Task directions
Copy the records from the line with "Контакт (685, 20)" up to and including the line with "[да се регистрирате] (678, 59)", substituting "Package" for every "Paket" and changing nothing else. Give only those lines.

Supplied material
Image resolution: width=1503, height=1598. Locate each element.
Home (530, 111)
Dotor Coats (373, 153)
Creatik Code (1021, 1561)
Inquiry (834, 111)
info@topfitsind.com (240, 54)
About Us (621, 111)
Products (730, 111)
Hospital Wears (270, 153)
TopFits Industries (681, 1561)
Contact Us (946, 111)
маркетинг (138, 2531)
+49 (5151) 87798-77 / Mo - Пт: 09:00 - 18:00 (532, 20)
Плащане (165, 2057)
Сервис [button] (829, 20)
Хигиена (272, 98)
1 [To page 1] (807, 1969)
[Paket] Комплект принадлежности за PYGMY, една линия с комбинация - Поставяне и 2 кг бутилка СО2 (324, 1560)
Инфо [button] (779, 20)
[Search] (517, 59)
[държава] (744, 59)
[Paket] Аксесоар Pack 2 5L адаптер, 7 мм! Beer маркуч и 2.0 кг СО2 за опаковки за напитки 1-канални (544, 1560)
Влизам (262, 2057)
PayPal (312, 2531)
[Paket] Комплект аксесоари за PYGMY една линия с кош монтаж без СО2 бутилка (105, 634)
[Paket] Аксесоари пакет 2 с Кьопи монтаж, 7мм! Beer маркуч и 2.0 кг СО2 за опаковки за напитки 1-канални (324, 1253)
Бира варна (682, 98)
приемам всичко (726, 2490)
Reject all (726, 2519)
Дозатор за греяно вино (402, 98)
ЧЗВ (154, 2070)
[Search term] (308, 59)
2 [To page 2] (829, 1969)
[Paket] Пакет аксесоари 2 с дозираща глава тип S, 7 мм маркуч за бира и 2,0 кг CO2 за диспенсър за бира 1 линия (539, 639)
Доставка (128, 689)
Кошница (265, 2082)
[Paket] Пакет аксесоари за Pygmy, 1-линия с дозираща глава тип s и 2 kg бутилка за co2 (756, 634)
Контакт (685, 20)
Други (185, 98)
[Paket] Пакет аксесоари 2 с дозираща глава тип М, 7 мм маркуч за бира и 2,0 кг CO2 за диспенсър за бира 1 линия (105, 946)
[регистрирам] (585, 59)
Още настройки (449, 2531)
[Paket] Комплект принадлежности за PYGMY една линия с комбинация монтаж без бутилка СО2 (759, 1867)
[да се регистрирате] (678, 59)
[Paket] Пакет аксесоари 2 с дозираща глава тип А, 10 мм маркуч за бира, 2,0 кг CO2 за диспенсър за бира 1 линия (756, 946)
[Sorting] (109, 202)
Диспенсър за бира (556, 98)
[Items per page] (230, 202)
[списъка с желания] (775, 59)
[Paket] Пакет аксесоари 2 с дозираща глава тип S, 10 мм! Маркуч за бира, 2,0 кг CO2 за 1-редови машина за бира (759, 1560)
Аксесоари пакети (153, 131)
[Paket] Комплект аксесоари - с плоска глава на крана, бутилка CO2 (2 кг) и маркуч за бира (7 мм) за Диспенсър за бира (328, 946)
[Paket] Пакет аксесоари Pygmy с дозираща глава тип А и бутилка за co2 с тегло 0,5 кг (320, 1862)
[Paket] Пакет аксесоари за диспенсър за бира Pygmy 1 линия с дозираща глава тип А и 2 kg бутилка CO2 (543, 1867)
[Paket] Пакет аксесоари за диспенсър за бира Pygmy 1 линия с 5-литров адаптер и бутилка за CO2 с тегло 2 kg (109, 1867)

Task answer
Контакт (685, 20)
Други (185, 98)
[Package] Пакет аксесоари 2 с дозираща глава тип М, 7 мм маркуч за бира и 2,0 кг CO2 за диспенсър за бира 1 линия (105, 946)
[регистрирам] (585, 59)
Още настройки (449, 2531)
[Package] Комплект принадлежности за PYGMY една линия с комбинация монтаж без бутилка СО2 (759, 1867)
[да се регистрирате] (678, 59)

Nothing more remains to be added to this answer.